Crystal structures of the Bacillus subtilis prophage lytic cassette proteins XepA and YomS

• Published in: Acta crystallographica. Section D, Biological crystallography. Vol. 75; no. 11; pp. 1028 - 1039
• Main Authors: Freitag-Pohl, Stefanie, Jasilionis, Andrius, Håkansson, Maria, Svensson, L. Anders, Kovačič, Rebeka, Welin, Martin, Watzlawick, Hildegard, Wang, Lei, Altenbuchner, Josef, Płotka, Magdalena, Kaczorowska, Anna Karina, Kaczorowski, Tadeusz, Nordberg Karlsson, Eva, Al-Karadaghi, Salam, Walse, Björn, Aevarsson, Arnthór, Pohl, Ehmke
• Format: Journal Article
• Language: English
• Published: 5 Abbey Square, Chester, Cheshire CH1 2HU, England International Union of Crystallography 01.11.2019; Wiley Subscription Services, Inc
• Subjects: Bacillus Phages - metabolism; Bacillus subtilis; Bacillus subtilis - virology; Biological activity; Cloning, Molecular; Consortia; Crystal structure; Crystallography, X-Ray - methods; Cytoplasmic membranes; Cytotoxicity; Domains; Homology; Lysis; lytic cassette proteins; lytic enzymes; Membranes; Phages; prophage; Prophages - metabolism; Protein Structure, Tertiary; Proteins; Protonmotive force; Viral Proteins - chemistry; Viruses; Virus‐X Consortium; XepA; YomS; lytic enzymes; prophage; Bacillus subtilis; YomS; XepA; lytic cassette proteins; Virus-X Consortium
• ISSN: 2059-7983; 0907-4449; 2059-7983; 1399-0047
• DOI: 10.1107/S2059798319013330

As part of the Virus‐X Consortium that aims to identify and characterize novel proteins and enzymes from bacteriophages and archaeal viruses, the genes of the putative lytic proteins XepA from Bacillus subtilis prophage PBSX and YomS from prophage SPβ were cloned and the proteins were subsequently produced and functionally characterized. In order to elucidate the role and the molecular mechanism of XepA and YomS, the crystal structures of these proteins were solved at resolutions of 1.9 and 1.3 Å, respectively.
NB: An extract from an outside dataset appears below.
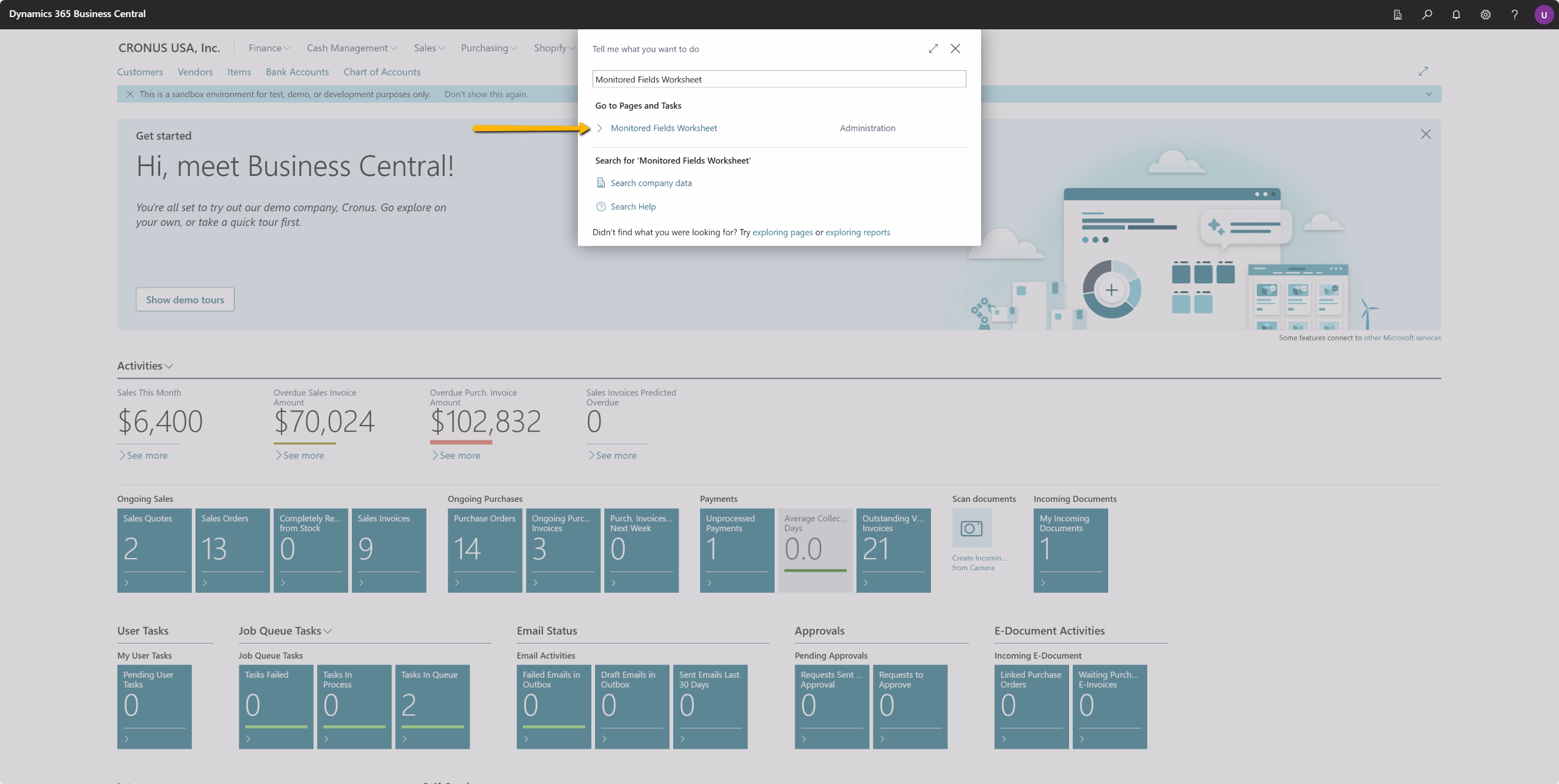
Task: Click the user avatar U icon
Action: (1544, 15)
XepA consists of two antiparallel β‐sandwich domains connected by a 30‐amino‐acid linker region. A pentamer of this protein adopts a unique dumbbell‐shaped architecture consisting of two discs and a central tunnel. YomS (12.9 kDa per monomer), which is less than half the size of XepA (30.3 kDa), shows homology to the C‐terminal part of XepA and exhibits a similar pentameric disc arrangement. Each β‐sandwich entity resembles the fold of typical cytoplasmic membrane‐binding C2 domains. Only XepA exhibits distinct cytotoxic activity in vivo, suggesting that the N‐terminal pentameric domain is essential for this biological activity. The biological and structural data presented here suggest that XepA disrupts the proton motive force of the cytoplasmatic membrane, thus supporting cell lysis. The lytic cassette proteins XepA and YomS from Bacillus subtilis prophages have been characterized and it was found that only XepA establishes cytotoxic activity in plaque assays. The crystal structures of both proteins show a unique pentameric assembly, in which YomS adopts a very similar fold to the C‐terminal domain of the XepA dumbbell pentamer. The overall architecture of XepA, with the N‐terminal domain subunits resembling cytoplasmic membrane‐binding C2‐domain folds, suggests that any lytic functionality could be based on disruption of the proton motive force of the cytoplasmic membrane, which induces cell lysis.